— ВАША ЗАДАЧА —
Продолжите текст о выпускниках программ MBA, начав сразу после его последнего предложения.

— ПРЕДОСТАВЛЕННЫЙ ТЕКСТ —
Участники обсуждали вопросы, разбившись на группы, и представляли свои выводы
руководителю подразделения и мне. После этого мы вдвоем обсуждали проблему и
предложенные рекомендации: руководитель опирался на свое понимание сути дела, а я – на
концепции, которые могли быть полезны в данной ситуации. В результате получилось
интересное сочетание преподавания и консалтинга, которое помогло участникам тренинга лучше
усвоить концептуальные подходы, показывая, как они могут быть применены, и, возможно,
продвинуться в решении реальных проблем.
Этап вывода: магистры делового администрирования
Пусть мы отбираем не тех людей для обучения на программах MBA, пусть мы учим их не так,
как следовало бы – но что меня действительно беспокоит больше всего, так это вопрос, что
будет, когда мы их выпустим. Степень MBA позволяет пройти мимо того, чем в действительности
занимаются организации, и в обход реалий попасть сразу на уровень абстракций, где природная
интуиция менеджера, даже если она есть, не получает возможности развиться. В итоге
формируется поверхностный подход к практике менеджмента – и это, на мой взгляд, одна из
причин многих нынешних трудностей в американском бизнесе.
По сути, деятельность организаций сводится к двум вещам: производству и продаже.
Исследования рынка, планирование, учет, выездные совещания, ввод данных в компьютеры –
это все вторично. Важно физически изготовить какой-то товар или предложить услугу и
добиться, чтобы кто-то их приобрел. Можно сказать без особого преувеличения, что наши
программы MBA берут людей, которые ни разу в жизни ничего не изготовили и не продали, и
прикладывают все усилия к тому, чтобы они никогда в своей жизни этого не сделали. Сколько
выпускников MBA идут работать в продажи или на производство? Сколько из них хотя бы
руководят этими процессами, не говоря уж о том, чтобы это реально делать? Я недавно опросил
две группы студентов MBA. Производством заинтересовался один студент, продажами – никто.
Какие сферы деятельности наиболее популярны у выпускников? Финансовая сфера, где от
суеты с людьми и товарами их отделяет абстракция денег, которая так хорошо соответствует
тяге к количественным показателям, которую воспитывает обучение MBA; консалтинг, где
обретает вторую жизнь метод обучения на основе кейсов, – эксперт со стороны предлагает
быстрое решение; планирование, то есть грезы специалистов об абстрактном будущем тех
организаций, о реальной жизни которых они вряд ли когда-нибудь узнают; наконец, маркетинг,
где вместо работы с покупателями нужно манипулировать концепциями и составлять сводные
отчеты.

— ИСХОДНЫЕ ДАННЫЕ —

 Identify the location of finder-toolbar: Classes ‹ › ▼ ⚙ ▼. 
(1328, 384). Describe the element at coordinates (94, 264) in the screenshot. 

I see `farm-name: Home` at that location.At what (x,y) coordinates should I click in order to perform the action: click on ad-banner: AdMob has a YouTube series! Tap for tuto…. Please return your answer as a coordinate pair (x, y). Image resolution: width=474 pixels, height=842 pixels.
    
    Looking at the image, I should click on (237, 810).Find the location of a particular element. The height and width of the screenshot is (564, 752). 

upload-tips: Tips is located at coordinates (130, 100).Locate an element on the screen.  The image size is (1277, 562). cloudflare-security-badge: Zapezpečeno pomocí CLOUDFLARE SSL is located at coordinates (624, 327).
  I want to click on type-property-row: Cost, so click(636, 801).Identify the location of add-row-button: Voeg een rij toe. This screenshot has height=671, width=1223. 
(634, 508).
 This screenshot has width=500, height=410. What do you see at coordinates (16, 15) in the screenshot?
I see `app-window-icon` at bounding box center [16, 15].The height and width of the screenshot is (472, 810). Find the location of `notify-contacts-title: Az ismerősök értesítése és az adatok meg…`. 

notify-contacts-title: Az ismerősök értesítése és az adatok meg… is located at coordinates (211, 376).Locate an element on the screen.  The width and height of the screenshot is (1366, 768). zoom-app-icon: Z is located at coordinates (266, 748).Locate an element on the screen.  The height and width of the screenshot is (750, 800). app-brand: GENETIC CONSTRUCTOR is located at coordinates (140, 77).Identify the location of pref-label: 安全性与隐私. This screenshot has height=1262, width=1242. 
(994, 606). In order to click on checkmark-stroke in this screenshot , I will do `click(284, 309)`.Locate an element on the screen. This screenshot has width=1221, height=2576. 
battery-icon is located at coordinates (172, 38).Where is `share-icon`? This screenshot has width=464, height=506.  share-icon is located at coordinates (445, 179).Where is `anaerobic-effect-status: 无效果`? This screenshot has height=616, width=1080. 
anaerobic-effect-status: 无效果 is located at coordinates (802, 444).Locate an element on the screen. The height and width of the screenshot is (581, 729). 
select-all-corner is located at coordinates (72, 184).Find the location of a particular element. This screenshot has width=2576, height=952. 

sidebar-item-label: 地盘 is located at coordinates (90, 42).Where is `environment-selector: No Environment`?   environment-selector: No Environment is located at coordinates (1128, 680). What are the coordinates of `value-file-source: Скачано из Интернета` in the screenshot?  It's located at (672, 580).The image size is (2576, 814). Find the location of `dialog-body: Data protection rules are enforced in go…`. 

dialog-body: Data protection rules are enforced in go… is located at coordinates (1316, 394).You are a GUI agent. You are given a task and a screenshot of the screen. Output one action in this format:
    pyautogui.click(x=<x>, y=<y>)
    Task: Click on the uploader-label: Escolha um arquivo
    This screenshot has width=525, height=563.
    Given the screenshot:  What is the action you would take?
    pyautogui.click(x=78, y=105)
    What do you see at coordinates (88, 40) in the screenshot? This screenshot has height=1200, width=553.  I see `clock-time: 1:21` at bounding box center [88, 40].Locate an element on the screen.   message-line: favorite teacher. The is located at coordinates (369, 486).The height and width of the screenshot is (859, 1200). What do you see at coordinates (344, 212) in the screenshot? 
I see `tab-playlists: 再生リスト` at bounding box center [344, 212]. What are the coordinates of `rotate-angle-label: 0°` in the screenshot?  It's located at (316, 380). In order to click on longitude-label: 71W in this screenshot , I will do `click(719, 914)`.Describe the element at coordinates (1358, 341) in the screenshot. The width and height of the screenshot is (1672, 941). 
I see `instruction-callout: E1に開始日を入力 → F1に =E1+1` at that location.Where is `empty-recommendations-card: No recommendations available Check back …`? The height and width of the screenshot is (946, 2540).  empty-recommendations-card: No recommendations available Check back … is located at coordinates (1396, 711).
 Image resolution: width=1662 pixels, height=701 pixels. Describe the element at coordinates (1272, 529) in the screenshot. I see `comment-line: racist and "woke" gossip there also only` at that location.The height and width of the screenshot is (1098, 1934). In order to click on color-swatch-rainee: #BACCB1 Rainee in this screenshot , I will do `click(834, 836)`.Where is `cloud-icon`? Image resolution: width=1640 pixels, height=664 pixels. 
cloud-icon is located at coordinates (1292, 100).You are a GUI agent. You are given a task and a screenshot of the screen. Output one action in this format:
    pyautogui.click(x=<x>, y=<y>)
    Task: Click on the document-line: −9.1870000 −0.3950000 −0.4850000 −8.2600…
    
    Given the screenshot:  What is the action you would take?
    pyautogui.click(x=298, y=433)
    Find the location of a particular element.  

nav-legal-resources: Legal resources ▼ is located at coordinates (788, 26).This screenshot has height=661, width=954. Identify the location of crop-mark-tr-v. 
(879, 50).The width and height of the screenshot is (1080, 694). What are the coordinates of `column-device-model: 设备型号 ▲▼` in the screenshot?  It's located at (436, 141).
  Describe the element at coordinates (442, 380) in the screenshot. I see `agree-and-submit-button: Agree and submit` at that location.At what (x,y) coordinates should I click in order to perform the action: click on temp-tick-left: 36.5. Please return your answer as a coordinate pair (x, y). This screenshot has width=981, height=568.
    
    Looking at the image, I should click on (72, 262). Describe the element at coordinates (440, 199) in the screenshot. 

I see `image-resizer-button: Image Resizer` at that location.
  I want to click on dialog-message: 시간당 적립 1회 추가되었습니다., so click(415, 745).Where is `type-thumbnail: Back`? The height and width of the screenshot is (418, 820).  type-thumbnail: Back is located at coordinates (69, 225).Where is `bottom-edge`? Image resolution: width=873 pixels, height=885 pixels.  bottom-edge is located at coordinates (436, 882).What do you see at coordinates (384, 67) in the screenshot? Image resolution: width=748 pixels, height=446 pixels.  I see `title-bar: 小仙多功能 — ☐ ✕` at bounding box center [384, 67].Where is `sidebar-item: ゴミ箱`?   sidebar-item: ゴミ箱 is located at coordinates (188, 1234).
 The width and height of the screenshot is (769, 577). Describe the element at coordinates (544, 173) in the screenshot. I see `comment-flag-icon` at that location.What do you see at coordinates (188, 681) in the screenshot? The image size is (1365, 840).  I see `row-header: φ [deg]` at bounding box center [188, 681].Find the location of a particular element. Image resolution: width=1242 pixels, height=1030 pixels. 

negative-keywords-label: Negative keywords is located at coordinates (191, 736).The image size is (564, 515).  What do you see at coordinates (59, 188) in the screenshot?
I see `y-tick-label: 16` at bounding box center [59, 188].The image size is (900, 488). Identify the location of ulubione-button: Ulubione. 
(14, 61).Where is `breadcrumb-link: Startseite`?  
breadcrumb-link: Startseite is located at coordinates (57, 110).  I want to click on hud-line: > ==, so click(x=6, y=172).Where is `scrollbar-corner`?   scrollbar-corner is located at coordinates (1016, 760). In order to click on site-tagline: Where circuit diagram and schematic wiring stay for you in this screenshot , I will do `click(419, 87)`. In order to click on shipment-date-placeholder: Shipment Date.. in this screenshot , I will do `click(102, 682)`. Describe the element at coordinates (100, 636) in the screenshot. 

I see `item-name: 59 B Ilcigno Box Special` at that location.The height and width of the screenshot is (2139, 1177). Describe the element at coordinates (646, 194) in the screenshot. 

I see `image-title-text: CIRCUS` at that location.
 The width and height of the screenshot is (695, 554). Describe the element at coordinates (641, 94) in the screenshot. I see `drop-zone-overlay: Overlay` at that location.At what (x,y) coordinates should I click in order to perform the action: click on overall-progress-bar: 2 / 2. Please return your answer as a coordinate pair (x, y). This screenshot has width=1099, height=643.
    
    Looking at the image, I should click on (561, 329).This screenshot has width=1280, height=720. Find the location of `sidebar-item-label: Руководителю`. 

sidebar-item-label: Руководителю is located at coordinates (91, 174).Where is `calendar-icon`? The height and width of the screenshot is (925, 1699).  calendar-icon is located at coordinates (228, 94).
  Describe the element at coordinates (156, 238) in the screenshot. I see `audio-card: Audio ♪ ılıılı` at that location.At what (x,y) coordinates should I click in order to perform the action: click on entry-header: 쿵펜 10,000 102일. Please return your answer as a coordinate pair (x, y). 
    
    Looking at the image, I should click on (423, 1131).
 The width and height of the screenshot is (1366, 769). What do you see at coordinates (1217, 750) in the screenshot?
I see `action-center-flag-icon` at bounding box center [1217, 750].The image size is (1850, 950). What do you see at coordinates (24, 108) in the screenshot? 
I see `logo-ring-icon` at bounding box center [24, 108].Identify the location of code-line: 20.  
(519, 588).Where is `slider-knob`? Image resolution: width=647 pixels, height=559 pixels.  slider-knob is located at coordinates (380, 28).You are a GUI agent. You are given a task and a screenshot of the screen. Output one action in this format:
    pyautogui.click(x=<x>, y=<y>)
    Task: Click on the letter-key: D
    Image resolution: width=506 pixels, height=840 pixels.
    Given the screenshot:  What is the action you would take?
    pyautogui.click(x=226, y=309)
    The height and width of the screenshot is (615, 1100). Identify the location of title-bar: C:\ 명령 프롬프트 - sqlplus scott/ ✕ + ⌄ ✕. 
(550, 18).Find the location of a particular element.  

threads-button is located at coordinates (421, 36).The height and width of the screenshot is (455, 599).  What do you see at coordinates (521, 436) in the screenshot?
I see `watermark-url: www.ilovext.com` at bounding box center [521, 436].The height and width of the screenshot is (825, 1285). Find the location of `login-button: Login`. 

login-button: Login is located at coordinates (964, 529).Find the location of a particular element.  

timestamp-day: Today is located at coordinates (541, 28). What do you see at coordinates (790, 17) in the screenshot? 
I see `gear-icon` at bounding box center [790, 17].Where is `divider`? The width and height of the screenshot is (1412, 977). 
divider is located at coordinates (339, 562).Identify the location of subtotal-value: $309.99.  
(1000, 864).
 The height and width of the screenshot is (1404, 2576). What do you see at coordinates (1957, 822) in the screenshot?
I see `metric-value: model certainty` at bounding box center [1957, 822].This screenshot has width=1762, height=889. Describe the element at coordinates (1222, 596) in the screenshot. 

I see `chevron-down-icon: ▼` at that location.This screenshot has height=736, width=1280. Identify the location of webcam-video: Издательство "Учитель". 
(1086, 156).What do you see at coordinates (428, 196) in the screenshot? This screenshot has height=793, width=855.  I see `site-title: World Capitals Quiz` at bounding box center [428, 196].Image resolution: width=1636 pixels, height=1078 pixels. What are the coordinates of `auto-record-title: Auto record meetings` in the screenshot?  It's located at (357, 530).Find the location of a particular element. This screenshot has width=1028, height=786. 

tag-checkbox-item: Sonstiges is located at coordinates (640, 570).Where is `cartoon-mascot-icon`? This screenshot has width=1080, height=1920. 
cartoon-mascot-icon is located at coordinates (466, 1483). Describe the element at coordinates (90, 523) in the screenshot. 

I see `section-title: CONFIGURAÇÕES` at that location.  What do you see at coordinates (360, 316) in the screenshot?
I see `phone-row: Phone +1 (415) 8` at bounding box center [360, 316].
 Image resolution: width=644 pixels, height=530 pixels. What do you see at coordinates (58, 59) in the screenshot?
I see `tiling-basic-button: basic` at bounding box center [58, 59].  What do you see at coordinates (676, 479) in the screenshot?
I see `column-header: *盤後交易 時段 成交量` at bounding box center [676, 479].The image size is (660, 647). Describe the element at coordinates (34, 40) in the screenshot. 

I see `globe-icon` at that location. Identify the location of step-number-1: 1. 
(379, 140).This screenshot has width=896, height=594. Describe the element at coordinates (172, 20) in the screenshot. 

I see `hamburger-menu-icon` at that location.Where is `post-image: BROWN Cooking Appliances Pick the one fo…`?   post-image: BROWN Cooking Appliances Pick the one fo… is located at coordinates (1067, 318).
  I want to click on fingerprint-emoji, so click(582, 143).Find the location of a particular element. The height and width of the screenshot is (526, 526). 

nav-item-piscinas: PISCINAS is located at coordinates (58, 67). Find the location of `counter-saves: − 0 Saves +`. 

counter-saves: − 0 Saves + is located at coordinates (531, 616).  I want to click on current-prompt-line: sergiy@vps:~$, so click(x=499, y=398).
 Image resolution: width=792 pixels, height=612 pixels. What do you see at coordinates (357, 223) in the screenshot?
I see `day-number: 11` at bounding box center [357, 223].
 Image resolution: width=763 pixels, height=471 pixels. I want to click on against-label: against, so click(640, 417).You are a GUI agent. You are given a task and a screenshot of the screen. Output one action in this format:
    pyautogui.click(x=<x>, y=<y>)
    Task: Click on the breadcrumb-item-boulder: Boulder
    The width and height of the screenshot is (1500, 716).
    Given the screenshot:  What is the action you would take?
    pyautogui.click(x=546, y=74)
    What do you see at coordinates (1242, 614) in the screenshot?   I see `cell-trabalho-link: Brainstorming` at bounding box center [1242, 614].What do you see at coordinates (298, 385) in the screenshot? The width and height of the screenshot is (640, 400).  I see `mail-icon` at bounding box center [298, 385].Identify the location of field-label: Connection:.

— РЕЗУЛЬТАТ —
Ливингстон в своей статье критикует образование в сфере менеджмента за оторванность от
практики; сейчас мы наблюдаем эту оторванность среди дипломированных специалистов. Эти
успешные молодые менеджеры быстро обходят соперников, начиная с более выгодной позиции,
и способны пробиться на самые высокие посты, ни разу не взяв в руки ничего тяжелее
распечатки с цифрами, не запачкавшись ничем, кроме тонера из копировального аппарата, ни
разу не встретив клиента, который не был бы статистикой в компьютере. При этом они делают
вид, что занимаются так называемым «прикладным» менеджментом, в то время как их рынки
постепенно отходят к хитрым японцам.
Моя идеальная программа обучения менеджеров брала бы признанных лидеров,
поднаторевших в производстве и продажах в рамках одной отрасли, и наращивала бы на их
неформальные знания и врожденную интуицию лучшие методы развития навыков,
концептуальные сведения и практические приемы, чтобы они могли по-новому взглянуть на то,
что уже хорошо им знакомо. Конечно, любой умный студент может выучить на занятиях что-то
полезное. Но давайте не будем содействовать дальнейшему распространению поверхностности
во имя так называемого профессионального менеджмента. Наши организации слишком важны
для нас, чтобы так с ними поступать.